Marilyn, you're deeply concerned with the welfare of refugees? Why do you think Iran's Jewish population has not yet entirely fled their homeland? I'd be interested to hear your opinion. Is the fact that there are still some Jews left in Iran a "vote of confidence" in President Ahmadinejad by the Jews of Iran?

Not quite, Geoff

Perhaps you and Eliot speak as one, but I and Marilyn Shepherd are two different people.

Nor have I defended  in any post " that murderous, half mad, genocidal, Holocaust denying, woman hating, religious lunatic, fascist (you forgot badly dressed) butcher  who runs Iran, yet again " .

The only sect I belong to is South Sydney Juniors.

Quite

Michael, I don't care so much about  the man being wardrobe-disadvantaged. But I'd bet the next wheat crop for a slice of Wonder Soft white thick that the dirty bugger has halitosis that would knock over a train of donkeys at fifty metres.

Cool up and belt it

Ian M (Ed): "Both sides have now said to belt up. I suggest now that both sides from here on cool it."

I resent the inference that I belong to an opposing "side"  to a "side" occupied by Marilyn Shepherd et al, on this or any other issue. It gives their "side" an undeserved dignity.

Bloody tedious

Michael de Angelos :"Go off and get some proof of a repressed Iranian Jewish community or belt up about this non-story and get back on track on Irfan Yusuf's essay. This is just tedious."

First of all, I am going to suggest that you should try to muster the honesty for once to admit that it was you and Marilyn Shepherd who first raised the issue of the condition of Iran's terrorised Jewish community on this thread. Not Eliot.

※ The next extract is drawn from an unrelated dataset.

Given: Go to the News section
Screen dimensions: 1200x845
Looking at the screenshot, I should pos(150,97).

You could not restrain yourselves from grasping with both hands a chance to whitewash and support that murderous, half mad, genocidal, Holocaust denying, woman hating, religious lunatic, fascist butcher who runs Iran, yet again.

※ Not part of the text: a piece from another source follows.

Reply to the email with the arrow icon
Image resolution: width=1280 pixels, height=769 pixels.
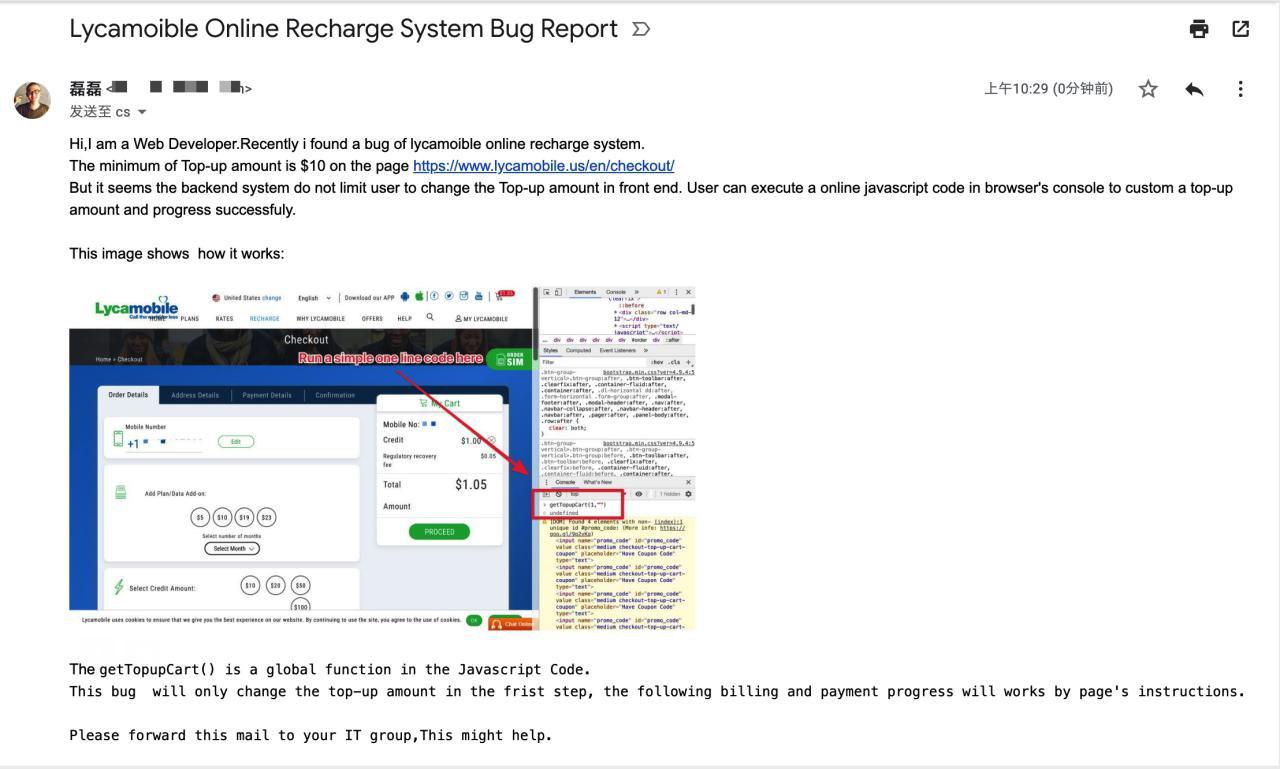click(1194, 89)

Yet again, you have exposed the utter moral bankruptcy of your sliver of politics. I would not dignify your sect by calling it a "side" of politics. As you have a hundred times before.

Talk about tedious. Perhaps it is you who should belt up.

Ian M (Ed): Both sides have now said to belt up. I suggest now that both sides from here on cool it.

Who?

Geoff Pahoff, in your comment which included "... who runs Iran ...", to whom were you referring?

Wrong answer

No, the Iranian Jewish population hasn't been "cut in half", Eliot. A lot chose to leave, just as many Jews in the USA, Russia, the UK and Australia chose to go and live in Israel.

And as the remaining Jews in Iran would be welcomed with open arms in Israel, one should really be asking why they haven't up stakes and fled there (or for that matter why the strident Likud government supporters in the US and Australia choose not to live in Israel). Nor does Iran have any sort of quota system on how many Jews may emigrate, as the USSR had (unless you of course know differently).

This isn't a "leftist" or "rightist" matter - it's just reality. Just as Germany now has a small Jewish population when it once had a very large one and most have chosen not to return there even though the younger German generations know more of the evils of the Nazis than anyone on the planet.

Go off and get some proof of a repressed Iranian Jewish community or belt up about this non-story and get back on track on Irfan Yusuf's essay. This is just  tedious.